В архиве Жукова сохранилось и другое его свидетельство о Высшем Военном совете 1 июня 1946 года: «Я чувствовал, что вокруг меня идет какая-то неблаговидная работа. И наконец, разразилась для меня крупная неприятность. Сталин собрал Главный (в действительности Высший — Б. С.) военный совет, на который были приглашены все члены Политбюро, маршалы, генералы, в том числе Ф.И. Голиков и А.В. Хрулёв. В зал заседания вошел Сталин. Он был мрачен, как черная туча. Ни слова не говоря, он достал из кармана бумагу, бросил ее секретарю Главвоенсовета Штеменко и сказал: „Читайте“. Штеменко, Взойдя на трибуну, начал чтение. Это было заявление на маршала Жукова от бывшего адъютанта подполковника Сёмочкина и главного маршала авиации А.А. Новикова, содержащихся в тюрьме, арестованных органами госбезопасности. Заявление было написано на нескольких листах, основная суть сводилась к тому, что маршал Жуков нелояльно относится к Сталину, считает, что он, Жуков, а не Сталин вершил главные дела во время минувшей войны, что якобы Жуков неоднократно вел разговоры, направленные против Сталина. Якобы я во время войны сколачивал вокруг себя группу недовольных генералов и офицеров.

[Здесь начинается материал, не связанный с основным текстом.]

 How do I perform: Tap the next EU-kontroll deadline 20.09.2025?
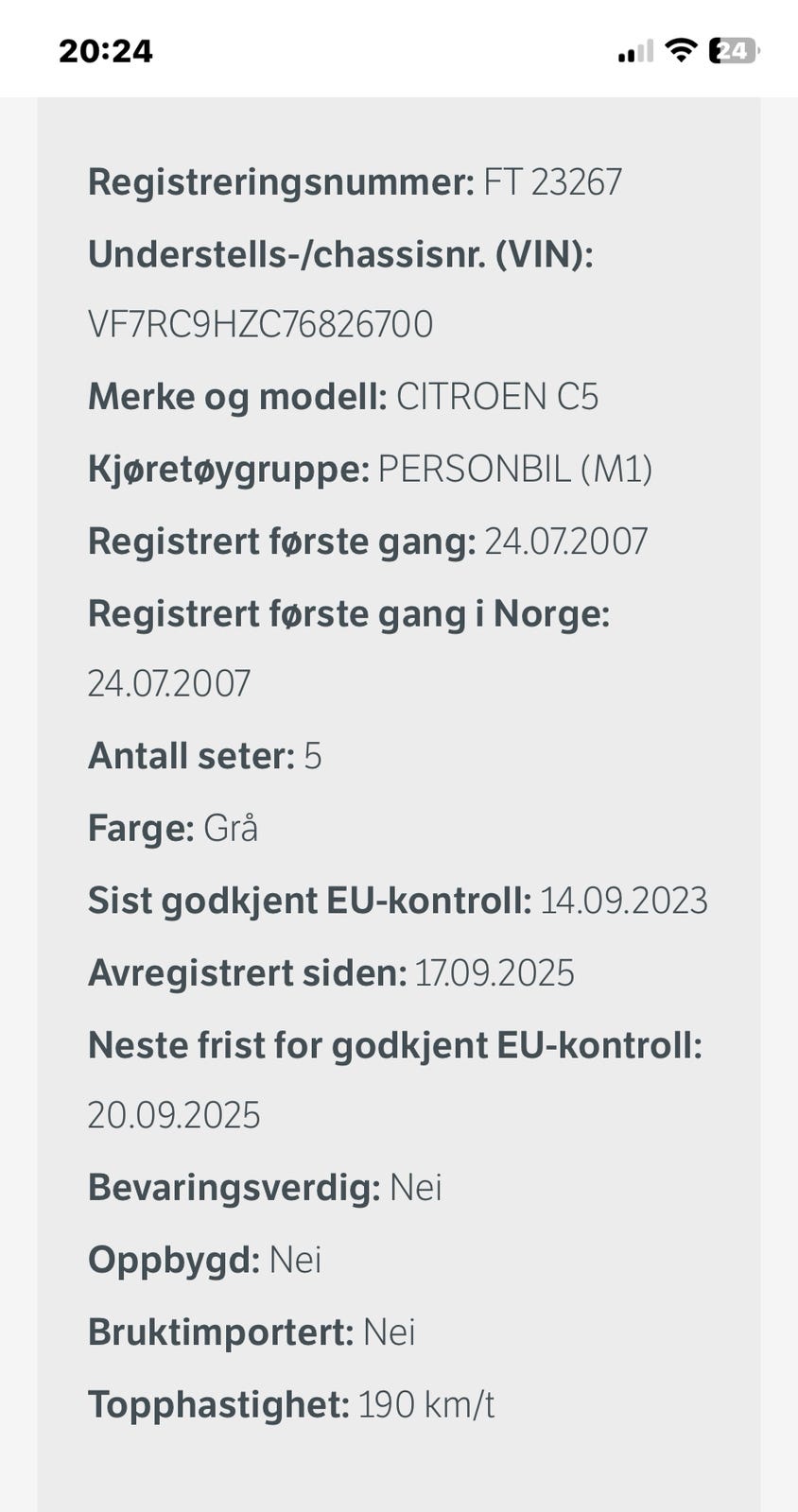[x=174, y=1116]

После зачтения этого заявления Сталин предложил высказаться. Выступили Молотов, Берия и Булганин. Все они критиковали меня за то, что я оказался не благодарен Сталину за его хорошее ко мне отношение, что я якобы зазнался и не хочу считаться не только с авторитетом Политбюро, но и лично Сталина, что меня следует одернуть и поставить на свое место.
В таком же духе выступил генерал Голиков, указав, что якобы я зря снял его с должности командующего фронтом за неудачу действий войск фронта под Харьковом в 1943 году. Но большинство выступавших маршалов меня поддержали. Особенно резко в мою защиту выступил маршал бронетанковых войск Рыбалко, рассказавший, как в особо сложных условиях и опасных моментах Жуков помогал войскам находить правильные решения и громить врага.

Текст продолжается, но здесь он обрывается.